MODELS: YOLOv5 FASTER-RCNN
Perfomrance Metrics: mAP, Precision, Recall, F1 Score,
Techniques Used:
-
Tiling: In order to alleviate small object problems, we decrease the effect of image down-sampling that is a common tool applied during training. The images are divided into smaller images by the help of overlapping tiles, where the sizes of tiles are 1024x1024 and 512x512. Each tile corresponds to a new image where ground truth object locations are arranged accordingly without change of object size. In that way, the relative object sizes are increased in the cropped image compared to the full frame. The overlaps between the tiles are used to preserve the objects along the tile boundaries and prevent any miss due to image partitioning. In this study, we have chosen 200 as the intersection between consecutive tiles in case of 1024x1024 images and as 64 pixels in case of 512x512 tiles. Tiling provides a more detailed look at specific regions of the images. The area occupied by the smaller objects appears larger when the tiling is done. As the tiling increases, larger objects may not fit within the tiles and the intersecting areas, and the risk of loosing larger object annotations also increases. Therefore, at some point the increase in tiles starts to decrease the number of annotations. An example of tiling is shown below. The original image on the left is of size 3875x5502 size. The red highlighted section of the image is split into different tiles as shown in the right.
-
Augmentations: We have applied different types of augmentations into the YOLOV5 models as given below: a. HSV augmentation: The hue, saturation and value of the images were tweaked to prevent the problem of illumination in the images. The values used are: hsv_h: 0.015 # image HSV-Hue augmentation (fraction) hsv_s: 0.7 # image HSV-Saturation augmentation (fraction) hsv_v: 0.4 # image HSV-Value augmentation (fraction) b. Translation: It means moving the image along the X or Y direction. The value taken is translate: 0.1 # image translation (+/- fraction) c. Scale: It means randomly pick the short size of a image within a dimension range. The value used is scale: 0.5 # image scale (+/- gain). d. Flip left-right : It helps us to deal with the orientation and size problems. The values used are fliplr: 0.5 # image flip left-right (probability). e. Mosaic: It takes 4 images and combines them into a single image. This helps us to deal with occlusion problems. The values used are mosaic: 1.0 # image mosaic (probability)
-
SAHI: (Slicing Aided Hyper Inference) The concept of sliced inference is basically; performing inference over smaller slices of the original image and then merging the sliced predictions on the original image. Small object detection is thus a difficult task in computer vision because, in addition to the small representations of objects, the diversity of input images makes the task more difficult.

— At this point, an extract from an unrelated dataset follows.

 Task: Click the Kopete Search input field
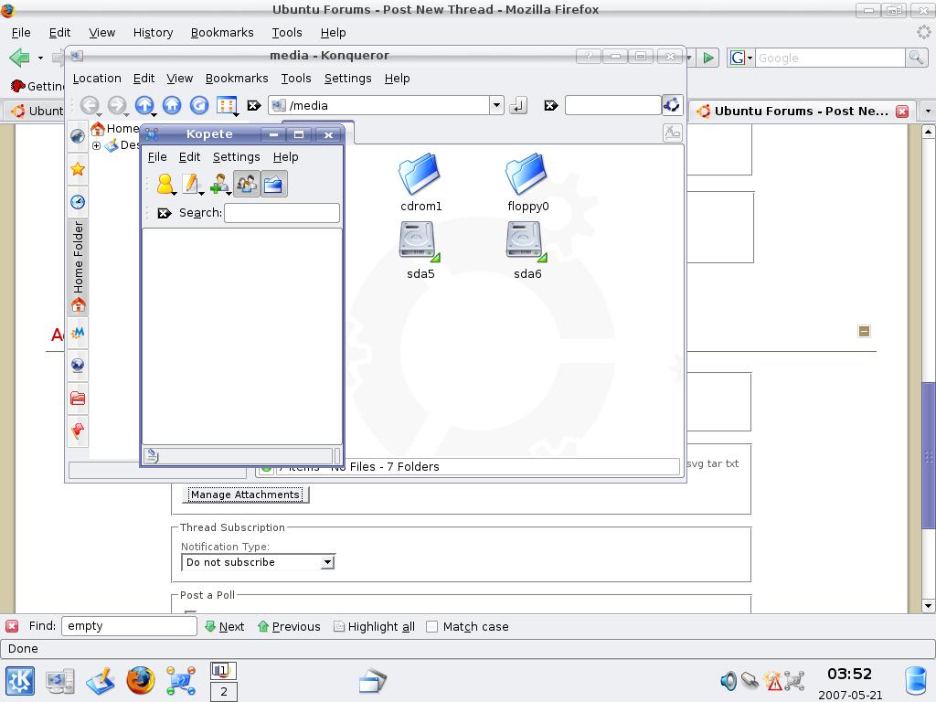pos(282,213)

To address the small object detection difficulty, Fatih Akyon et al. presented Slicing Aided Hyper Inference (SAHI), an open-source solution that provides a generic slicing aided inference and fine-tuning process for small object recognition. During the fine-tuning and inference stages, a slicing-based architecture is used. [4] We have used SAHI during the inference step i.e., we have fine-tuned the yolov5 model with our custom dataset (DOTA v1.0) then used the same model along with SAHI during the inference process. This is possible because even during the inference step, the slicing method is also used. In this case, the original query image is cut into a number of overlapping patches. The patches are then resized while the aspect ratio is kept. Following that, each overlapping patch receives its own object detection forward pass. To detect larger objects, an optional full-inference (FI) using the original image can be used. Finally, the overlapping prediction results and, if applicable, the FI results are merged back into their original size[4]. This is different than tiling because in case of tiling a single object may fall into 4 different blocks of sub-image and a single object may be detected twice. This is not the case with SAHI as the annotations or predictions are combined into one once the predictions are made on each slice of the image.